Une équipe de scientifiques russes a découvert un potentiel de 511 milliards de barils de pétrole sous les glaces de l'Antarctique, selon Futura Sciences. Cette découverte a été faite grâce à des relevés sismiques menés par des navires de recherche russes dans la mer de Weddell, une zone revendiquée par le Royaume-Uni.
Cette estimation est considérable, car elle doublerait presque les réserves connues de l'Arabie saoudite. Cependant, cette découverte soulève également des questions sur la légalité de ces activités, car le traité sur l'Antarctique interdit toute activité liée aux ressources minérales sans lien avec la recherche scientifique.
Ce qu'il faut retenir
- 511 milliards de barils de pétrole estimés sous les glaces de l'Antarctique
- Les relevés sismiques ont été menés par des navires de recherche russes dans la mer de Weddell
- La découverte soulève des questions sur la légalité des activités minières en Antarctique
Contexte et enjeux
La Russie a mené ces relevés sismiques dans le cadre de la 65e expédition antarctique russe.
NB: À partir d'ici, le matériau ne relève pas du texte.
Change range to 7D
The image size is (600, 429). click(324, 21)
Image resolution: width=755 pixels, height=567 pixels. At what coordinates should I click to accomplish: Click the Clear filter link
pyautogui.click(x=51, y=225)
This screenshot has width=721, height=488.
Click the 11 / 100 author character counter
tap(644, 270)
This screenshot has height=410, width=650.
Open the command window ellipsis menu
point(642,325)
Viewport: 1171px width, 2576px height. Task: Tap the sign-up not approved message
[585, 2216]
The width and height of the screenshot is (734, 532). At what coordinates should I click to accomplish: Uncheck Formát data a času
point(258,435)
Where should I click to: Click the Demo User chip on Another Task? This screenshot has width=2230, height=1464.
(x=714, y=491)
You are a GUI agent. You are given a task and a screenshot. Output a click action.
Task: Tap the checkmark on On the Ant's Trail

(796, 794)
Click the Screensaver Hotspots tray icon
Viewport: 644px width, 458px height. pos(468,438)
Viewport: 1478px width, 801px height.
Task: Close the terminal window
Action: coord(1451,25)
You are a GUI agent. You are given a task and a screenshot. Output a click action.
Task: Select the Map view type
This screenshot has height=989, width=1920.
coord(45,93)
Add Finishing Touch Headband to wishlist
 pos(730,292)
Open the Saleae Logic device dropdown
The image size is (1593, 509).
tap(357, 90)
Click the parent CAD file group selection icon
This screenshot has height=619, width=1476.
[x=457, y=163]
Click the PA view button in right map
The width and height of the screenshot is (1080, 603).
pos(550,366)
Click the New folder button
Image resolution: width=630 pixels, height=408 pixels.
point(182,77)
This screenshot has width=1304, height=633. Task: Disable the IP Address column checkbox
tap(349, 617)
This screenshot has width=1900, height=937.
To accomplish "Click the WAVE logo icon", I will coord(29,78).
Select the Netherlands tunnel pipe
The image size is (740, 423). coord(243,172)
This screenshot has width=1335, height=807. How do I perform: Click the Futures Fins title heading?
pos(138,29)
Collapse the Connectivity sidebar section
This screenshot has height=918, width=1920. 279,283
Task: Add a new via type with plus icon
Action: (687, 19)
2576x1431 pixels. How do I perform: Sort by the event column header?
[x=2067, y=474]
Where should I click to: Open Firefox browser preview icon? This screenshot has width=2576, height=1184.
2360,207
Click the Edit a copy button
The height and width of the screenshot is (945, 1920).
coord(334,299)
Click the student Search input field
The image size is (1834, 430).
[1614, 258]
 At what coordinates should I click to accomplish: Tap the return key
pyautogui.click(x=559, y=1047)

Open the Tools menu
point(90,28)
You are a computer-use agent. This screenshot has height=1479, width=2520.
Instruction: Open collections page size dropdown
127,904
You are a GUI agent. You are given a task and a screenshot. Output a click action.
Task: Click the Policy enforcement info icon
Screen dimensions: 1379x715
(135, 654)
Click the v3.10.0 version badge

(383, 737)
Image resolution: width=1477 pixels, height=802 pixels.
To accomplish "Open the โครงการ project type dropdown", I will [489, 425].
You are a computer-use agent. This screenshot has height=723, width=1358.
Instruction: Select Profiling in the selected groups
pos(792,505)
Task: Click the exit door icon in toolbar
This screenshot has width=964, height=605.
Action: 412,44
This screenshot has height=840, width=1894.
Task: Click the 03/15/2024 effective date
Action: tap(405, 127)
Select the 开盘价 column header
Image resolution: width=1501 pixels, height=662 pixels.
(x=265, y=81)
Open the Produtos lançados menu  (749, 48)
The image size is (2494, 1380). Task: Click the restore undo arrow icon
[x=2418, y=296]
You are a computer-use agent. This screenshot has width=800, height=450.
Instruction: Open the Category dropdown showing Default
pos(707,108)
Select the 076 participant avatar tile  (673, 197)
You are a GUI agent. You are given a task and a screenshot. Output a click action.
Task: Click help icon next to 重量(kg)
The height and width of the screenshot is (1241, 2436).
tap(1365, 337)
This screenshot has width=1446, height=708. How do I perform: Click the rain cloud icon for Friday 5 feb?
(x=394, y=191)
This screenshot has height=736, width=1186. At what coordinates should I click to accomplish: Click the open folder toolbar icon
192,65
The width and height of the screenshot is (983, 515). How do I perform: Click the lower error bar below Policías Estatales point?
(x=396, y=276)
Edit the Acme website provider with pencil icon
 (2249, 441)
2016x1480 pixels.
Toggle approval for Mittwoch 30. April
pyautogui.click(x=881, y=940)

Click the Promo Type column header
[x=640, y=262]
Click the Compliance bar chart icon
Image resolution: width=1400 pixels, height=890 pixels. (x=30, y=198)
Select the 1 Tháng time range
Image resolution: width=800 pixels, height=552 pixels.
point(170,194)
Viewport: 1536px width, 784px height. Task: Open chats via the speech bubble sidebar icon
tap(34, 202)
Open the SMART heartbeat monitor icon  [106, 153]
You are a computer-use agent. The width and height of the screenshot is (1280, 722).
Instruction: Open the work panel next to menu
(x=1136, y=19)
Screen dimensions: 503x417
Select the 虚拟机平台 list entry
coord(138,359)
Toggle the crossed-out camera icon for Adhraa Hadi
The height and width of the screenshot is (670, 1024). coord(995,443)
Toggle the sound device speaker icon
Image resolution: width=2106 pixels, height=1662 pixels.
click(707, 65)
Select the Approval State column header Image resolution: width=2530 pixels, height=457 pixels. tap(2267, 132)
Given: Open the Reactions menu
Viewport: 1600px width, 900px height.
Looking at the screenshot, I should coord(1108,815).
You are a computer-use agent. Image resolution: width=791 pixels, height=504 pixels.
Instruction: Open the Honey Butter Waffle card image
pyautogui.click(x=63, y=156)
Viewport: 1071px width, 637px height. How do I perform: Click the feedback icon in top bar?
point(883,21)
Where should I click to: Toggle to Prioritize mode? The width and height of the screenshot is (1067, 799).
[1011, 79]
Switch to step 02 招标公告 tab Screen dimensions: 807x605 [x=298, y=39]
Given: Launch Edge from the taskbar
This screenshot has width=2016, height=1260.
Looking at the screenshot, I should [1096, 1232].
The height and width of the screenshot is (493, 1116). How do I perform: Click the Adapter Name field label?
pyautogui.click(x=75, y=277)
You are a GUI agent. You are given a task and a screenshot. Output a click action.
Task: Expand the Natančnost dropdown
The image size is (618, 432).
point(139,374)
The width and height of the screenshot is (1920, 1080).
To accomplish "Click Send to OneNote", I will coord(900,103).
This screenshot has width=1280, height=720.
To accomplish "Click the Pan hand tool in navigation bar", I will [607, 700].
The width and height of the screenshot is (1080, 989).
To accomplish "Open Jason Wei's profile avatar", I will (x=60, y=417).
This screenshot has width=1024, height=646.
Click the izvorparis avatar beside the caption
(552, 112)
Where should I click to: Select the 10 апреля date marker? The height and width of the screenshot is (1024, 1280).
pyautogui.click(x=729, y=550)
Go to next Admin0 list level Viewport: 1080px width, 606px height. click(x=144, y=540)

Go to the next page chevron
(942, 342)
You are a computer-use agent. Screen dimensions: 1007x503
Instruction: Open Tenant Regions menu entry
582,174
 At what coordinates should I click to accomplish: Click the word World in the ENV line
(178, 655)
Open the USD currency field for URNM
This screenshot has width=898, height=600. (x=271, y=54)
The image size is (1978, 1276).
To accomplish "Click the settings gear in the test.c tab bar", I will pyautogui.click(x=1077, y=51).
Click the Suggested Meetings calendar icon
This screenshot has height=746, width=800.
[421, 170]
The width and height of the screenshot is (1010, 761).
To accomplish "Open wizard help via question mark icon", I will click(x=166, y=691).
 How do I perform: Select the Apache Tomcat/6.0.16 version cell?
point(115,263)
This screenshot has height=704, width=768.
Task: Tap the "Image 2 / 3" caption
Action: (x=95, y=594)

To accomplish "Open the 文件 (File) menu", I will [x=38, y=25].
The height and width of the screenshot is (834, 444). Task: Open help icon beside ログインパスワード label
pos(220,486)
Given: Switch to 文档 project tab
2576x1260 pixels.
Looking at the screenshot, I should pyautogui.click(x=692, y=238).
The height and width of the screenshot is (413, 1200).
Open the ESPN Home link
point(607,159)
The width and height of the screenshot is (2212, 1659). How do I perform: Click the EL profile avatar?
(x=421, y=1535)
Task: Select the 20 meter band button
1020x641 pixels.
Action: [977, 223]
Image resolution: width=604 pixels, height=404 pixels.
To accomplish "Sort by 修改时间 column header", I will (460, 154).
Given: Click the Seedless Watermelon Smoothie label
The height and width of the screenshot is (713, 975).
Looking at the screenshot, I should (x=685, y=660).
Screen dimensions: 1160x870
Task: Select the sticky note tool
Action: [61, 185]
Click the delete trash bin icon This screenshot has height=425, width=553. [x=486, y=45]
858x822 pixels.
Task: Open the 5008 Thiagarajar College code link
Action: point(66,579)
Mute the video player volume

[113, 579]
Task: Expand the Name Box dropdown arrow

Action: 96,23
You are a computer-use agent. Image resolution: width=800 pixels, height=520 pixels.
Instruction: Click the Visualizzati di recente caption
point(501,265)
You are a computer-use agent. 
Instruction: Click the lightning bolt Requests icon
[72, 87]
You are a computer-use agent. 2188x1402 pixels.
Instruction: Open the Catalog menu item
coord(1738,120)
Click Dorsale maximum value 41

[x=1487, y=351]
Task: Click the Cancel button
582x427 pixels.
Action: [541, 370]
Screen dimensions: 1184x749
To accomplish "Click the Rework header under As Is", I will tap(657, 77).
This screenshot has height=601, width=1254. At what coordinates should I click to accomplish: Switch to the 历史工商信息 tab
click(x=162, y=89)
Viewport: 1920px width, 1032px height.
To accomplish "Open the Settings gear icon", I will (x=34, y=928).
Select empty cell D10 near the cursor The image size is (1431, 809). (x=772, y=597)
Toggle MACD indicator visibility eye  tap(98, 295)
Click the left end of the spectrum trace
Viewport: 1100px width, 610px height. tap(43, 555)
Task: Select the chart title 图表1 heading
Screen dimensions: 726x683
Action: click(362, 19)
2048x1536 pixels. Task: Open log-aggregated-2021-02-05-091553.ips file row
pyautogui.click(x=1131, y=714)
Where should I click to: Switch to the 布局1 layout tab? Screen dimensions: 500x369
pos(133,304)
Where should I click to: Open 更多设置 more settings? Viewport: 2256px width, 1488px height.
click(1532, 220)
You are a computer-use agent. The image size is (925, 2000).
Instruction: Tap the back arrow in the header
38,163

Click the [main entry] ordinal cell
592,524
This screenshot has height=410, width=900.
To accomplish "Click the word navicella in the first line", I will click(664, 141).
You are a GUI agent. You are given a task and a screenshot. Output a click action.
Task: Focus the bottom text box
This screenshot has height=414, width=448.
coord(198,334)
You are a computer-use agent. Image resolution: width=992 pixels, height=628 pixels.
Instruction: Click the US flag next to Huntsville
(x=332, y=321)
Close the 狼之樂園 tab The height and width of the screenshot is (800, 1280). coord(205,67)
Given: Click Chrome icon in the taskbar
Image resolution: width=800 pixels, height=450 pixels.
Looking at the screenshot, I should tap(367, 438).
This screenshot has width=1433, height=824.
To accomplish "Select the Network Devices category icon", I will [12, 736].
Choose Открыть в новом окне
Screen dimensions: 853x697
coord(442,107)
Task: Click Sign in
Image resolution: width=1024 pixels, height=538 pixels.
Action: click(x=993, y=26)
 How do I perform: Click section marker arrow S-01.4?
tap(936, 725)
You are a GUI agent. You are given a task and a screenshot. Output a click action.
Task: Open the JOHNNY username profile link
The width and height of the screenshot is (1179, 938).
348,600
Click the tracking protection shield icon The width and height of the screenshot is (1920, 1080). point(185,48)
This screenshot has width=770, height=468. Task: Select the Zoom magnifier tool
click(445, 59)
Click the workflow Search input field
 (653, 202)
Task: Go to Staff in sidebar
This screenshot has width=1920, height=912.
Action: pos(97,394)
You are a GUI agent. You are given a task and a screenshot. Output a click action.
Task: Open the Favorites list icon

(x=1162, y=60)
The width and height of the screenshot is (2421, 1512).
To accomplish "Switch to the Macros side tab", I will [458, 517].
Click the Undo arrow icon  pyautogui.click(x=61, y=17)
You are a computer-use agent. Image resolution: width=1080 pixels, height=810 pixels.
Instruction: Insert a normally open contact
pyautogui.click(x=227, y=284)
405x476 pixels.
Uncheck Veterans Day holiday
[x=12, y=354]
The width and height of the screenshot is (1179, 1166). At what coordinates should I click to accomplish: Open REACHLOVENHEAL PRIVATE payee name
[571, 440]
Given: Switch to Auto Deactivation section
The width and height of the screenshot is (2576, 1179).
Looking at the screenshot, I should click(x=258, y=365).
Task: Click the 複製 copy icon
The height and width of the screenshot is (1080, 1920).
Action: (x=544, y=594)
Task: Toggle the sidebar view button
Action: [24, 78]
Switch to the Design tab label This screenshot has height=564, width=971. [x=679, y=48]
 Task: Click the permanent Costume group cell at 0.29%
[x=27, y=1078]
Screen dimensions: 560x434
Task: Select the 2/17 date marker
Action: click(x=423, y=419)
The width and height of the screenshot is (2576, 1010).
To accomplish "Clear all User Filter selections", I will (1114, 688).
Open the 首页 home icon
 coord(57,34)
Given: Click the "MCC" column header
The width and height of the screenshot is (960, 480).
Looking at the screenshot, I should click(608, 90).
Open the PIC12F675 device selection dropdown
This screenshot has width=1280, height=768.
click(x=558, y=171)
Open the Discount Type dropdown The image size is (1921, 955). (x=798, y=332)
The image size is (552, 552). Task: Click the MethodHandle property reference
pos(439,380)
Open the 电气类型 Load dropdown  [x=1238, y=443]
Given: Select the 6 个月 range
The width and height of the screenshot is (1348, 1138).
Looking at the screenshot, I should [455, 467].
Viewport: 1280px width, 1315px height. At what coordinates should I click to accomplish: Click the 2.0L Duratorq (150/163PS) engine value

Les données collectées pourraient être utilisées pour une future extraction de pétrole, ce qui inquiète les experts en raison de l'interdiction minière prévue par le traité sur l'Antarctique.
Le traité sur l'Antarctique, signé en 1959, consacre le continent à la paix et à la science. Son protocole environnemental de 1991 interdit toute activité liée aux ressources minérales sans lien avec la recherche scientifique.
Réactions et conséquences
Le ministre britannique David Rutley a déclaré que la Russie avait réaffirmé son engagement envers les éléments centraux du traité, mais que les activités russes devaient être surveillées de près.
Les experts estiment que la dégradation des relations entre la Russie et les pays occidentaux depuis l'invasion de l'Ukraine pourrait attiser une compétition stratégique en Antarctique.
La découverte de pétrole en Antarctique soulève des questions importantes sur la gestion des ressources naturelles et la protection de l'environnement dans ce continent unique. Il est essentiel de suivre de près les développements futurs et les décisions prises par les gouvernements et les organisations internationales pour garantir que les activités en Antarctique soient menées de manière responsable et durable.